Cultural competence is an essential element of general practice, and medical students must learn to effectively connect with patients from all backgrounds. The National Medical Council (NMC) has included cultural competence as a subject of the medical education curriculum, and many medical accrediting bodies agree that medical students should be trained to care for diverse patient populations. The Liaison Committee on Medical Education states that medical school teachers and students must demonstrate an understanding of how people from different cultures and belief systems perceive health and illness. International medical graduates (IMG) must be aware of the diverse social, economic, religious, linguistic, and cultural needs of their American patients upon entering Graduate Medical Education (GME).
Cultural competency training has become a prominent part of medical education in many countries, and IMGs must also become familiar with the abundance of medical jargon and abbreviations. The Medical Council of Australia has reviewed the standards for evaluation and accreditation of primary medicine programs. Studies have been conducted to analyze the effect of international experiences on attitudes towards serving underserved multicultural populations. It is clear that there is a lack of dedication and knowledge about cultural competence in the medical profession and training programs, which emphasizes the need for further research.
High-level educators and administrators can benefit from training in fundamental cultural competencies to act as successful promoters and collaborators.
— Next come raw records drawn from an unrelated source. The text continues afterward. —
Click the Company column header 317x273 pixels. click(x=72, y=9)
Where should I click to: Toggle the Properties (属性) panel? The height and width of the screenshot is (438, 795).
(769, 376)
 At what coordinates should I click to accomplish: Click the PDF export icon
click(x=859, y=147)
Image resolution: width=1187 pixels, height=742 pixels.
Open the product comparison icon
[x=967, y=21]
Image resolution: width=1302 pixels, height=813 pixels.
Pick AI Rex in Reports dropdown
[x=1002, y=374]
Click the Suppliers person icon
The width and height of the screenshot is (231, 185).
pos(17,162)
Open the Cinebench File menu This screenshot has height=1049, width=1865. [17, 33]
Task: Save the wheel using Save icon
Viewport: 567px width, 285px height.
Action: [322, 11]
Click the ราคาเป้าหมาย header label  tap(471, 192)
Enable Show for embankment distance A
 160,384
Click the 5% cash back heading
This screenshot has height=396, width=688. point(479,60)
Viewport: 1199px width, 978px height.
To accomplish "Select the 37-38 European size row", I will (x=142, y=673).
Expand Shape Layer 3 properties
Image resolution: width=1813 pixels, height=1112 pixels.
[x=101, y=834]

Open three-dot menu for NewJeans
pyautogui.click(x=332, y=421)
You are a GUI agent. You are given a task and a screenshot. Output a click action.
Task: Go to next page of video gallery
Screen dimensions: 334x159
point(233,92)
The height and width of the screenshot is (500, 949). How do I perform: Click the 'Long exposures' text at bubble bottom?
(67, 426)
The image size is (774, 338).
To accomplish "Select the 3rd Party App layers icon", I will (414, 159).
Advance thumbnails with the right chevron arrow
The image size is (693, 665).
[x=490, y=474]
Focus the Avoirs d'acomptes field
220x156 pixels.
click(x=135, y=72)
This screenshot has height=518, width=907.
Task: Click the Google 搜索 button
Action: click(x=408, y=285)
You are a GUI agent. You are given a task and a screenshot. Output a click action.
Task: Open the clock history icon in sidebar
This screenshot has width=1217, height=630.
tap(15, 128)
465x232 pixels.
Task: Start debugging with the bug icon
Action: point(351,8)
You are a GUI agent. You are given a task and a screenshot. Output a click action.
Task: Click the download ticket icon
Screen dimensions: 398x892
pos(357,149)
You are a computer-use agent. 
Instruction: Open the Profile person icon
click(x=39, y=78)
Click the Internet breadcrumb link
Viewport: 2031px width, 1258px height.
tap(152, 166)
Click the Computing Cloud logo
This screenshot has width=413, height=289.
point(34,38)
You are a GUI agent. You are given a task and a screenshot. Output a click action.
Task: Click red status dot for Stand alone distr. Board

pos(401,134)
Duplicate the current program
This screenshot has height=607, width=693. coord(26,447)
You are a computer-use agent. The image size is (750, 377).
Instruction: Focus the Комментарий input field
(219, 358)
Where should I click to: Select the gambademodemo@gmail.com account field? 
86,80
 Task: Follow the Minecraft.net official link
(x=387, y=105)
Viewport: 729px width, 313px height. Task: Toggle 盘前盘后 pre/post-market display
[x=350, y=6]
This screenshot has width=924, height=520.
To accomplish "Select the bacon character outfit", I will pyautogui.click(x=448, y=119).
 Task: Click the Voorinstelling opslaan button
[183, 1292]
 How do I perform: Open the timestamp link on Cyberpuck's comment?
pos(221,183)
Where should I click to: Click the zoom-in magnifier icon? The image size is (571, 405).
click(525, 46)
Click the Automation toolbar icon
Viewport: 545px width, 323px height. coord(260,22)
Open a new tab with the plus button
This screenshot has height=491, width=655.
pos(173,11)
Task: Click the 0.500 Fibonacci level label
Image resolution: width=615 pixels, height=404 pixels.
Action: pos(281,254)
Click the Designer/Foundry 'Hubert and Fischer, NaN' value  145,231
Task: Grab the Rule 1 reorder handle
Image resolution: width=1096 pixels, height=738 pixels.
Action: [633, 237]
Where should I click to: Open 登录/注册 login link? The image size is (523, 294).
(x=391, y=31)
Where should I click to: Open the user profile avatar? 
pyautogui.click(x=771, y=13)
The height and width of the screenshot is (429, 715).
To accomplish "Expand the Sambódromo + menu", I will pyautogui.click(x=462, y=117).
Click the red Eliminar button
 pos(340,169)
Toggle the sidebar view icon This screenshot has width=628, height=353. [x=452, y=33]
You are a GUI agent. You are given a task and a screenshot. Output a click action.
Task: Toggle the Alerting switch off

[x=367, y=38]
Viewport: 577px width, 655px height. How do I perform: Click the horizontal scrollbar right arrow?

An examination of cultural competency training in American medical education based on the tool for evaluating training in cultural competencies can help identify the strengths perceived by family medicine residents with an international degree in medicine (IMG) and the challenges they face when integrating into Canadian family medicine. Competency-based medical education has emerged as a recent educational paradigm, and many health education programs around the world have adopted it. This approach focuses on integrative self-exploration and growth, which includes affective, cognitive, skill and behavioral learning in the training of practicing professionals and learners.
This could lead to a greater appreciation of cultural competence and to its adoption as a powerful force in medical education that enhances the capacity and knowledge to serve all people.